Just before she was scheduled to run, Solis brought some friends to the barn to see her, but got a surprising reception.

“When I went in her stall to grab her she double-barreled right at me, and I was running around the stall trying to get away from her,” he said. “She’s the only filly who has ever kicked me.”

About a month and a half after being sold, Life At Ten finally made her debut, which brings us back to Nov. 2007.

Young contacted Hendricks to make an offer on Life At Ten, and Ravich and Solis sold her for 10 times the amount they paid for her.

Solis said it was Cynthia (“Candy”) who wired the money and believes the filly was a birthday present for her husband.

Ravich at first was reluctant to sell because of sentimental reasons, having named her after his brother’s TV show. “It took me a day and a half to convince Jess to sell her,” Solis said.

Pletcher ran Life At Ten on Dec. 5 at Hollywood Park, stretching her out to 1 1/16 miles, and she came from sixth to win going away by 3 ¼ lengths.

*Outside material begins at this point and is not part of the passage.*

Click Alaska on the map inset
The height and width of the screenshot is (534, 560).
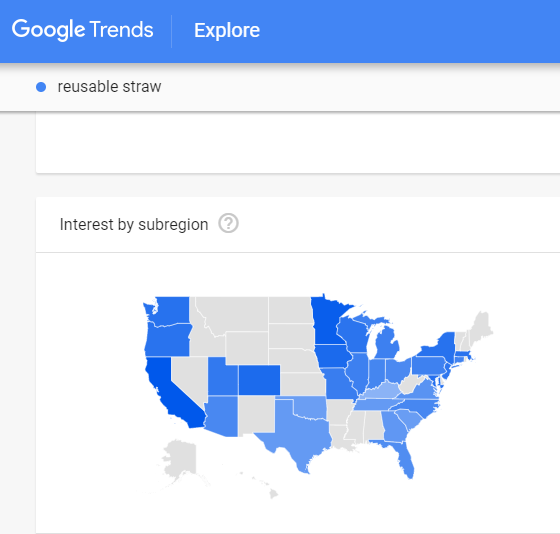tap(180, 459)
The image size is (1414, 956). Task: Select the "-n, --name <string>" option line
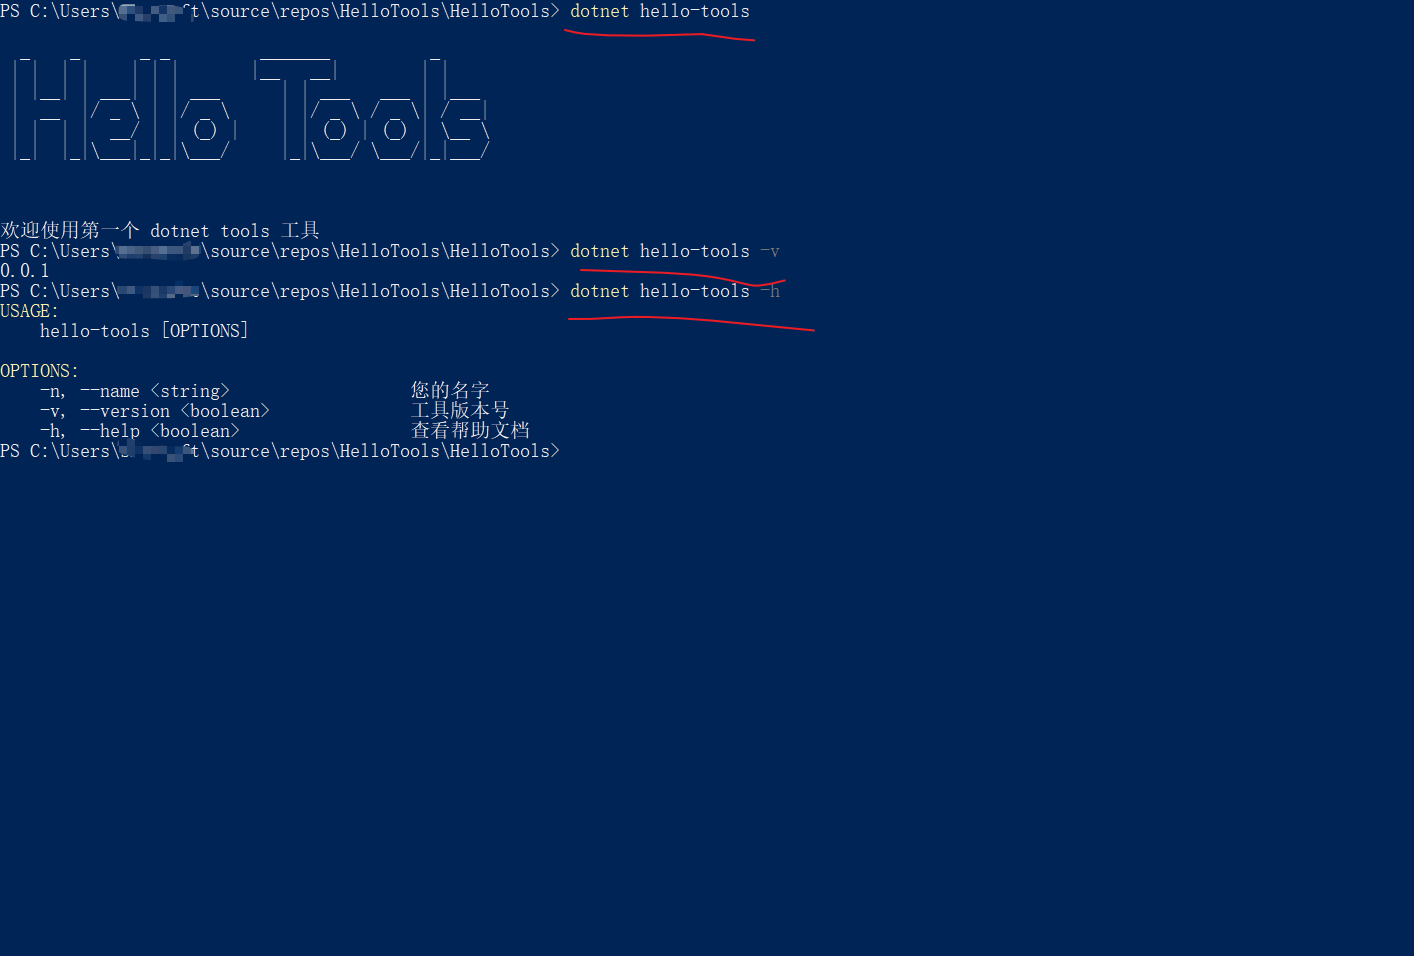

Young’s guarantee she would win next time out was dead-on, and Pletcher and DeBartolo had themselves a heckuva good filly…or so they thought.

Shortly after her maiden victory, Life At Ten’s problems continued. She suffered a shoulder injury, which sidelined her for 10 ½ months, from Dec. 5, 2007 to Oct. 19, 2008.

When she returned to the races in Oct. 2008, she finished second, then was beaten again…and again…and again. Six races later, she still was eligible for a non-winners of one other than allowance race, and during that time she was out another seven months – from Jan. 15 to Aug. 14, 2009 – with a knee chip. On Sept. 30, Pletcher tried her on the grass at Belmont and she finished seventh, beaten more than 12 lengths.

Ravich no longer had any reservations about having sold her. For Gary Young, who also has been responsible for the purchases of Brocco, Crafty C.T., Midnight Lute, and Evening Jewel, he could only chalk this one up as a failure. He was told he had made a “horrible buy,” and someone even came right out and called it “disgraceful.” Following the grass race, Young called Pletcher and said, “Look, I’m sorry, I bought you a bad horse. This one is on me.” But Pletcher reassured him, saying “Don’t give up on her yet.”

Life At Ten has never lost a race since. Race by race, she has moved up the ladder one rung at a time. First came a non-winners of one allowance race at Aqueduct on Nov. 15, then an overnight stakes over the Aqueduct inner track, then a listed stakes at Aqueduct, then the grade III Sixty Sails Handicap at Hawthorne, then the grade I Ogden Phipps Handicap at Belmont, and most recently the prestigious Delaware Handicap (gr. II) going 1 ¼ miles.

Now she faces her ultimate test – a showdown with defending Horse of the Year Rachel Alexandra in the Personal Ensign (gr. I) at Saratoga. But this filly has overcome a lot more than Rachel Alexandra just to get here, and in Pletcher’s words, she is a horse you don’t ever want to give up on. She has been fighting back from adversity all her life, and now appears to be at her peak.

Whether she wins on Sunday or not, no one can say it hasn’t been an amazing and eventful journey.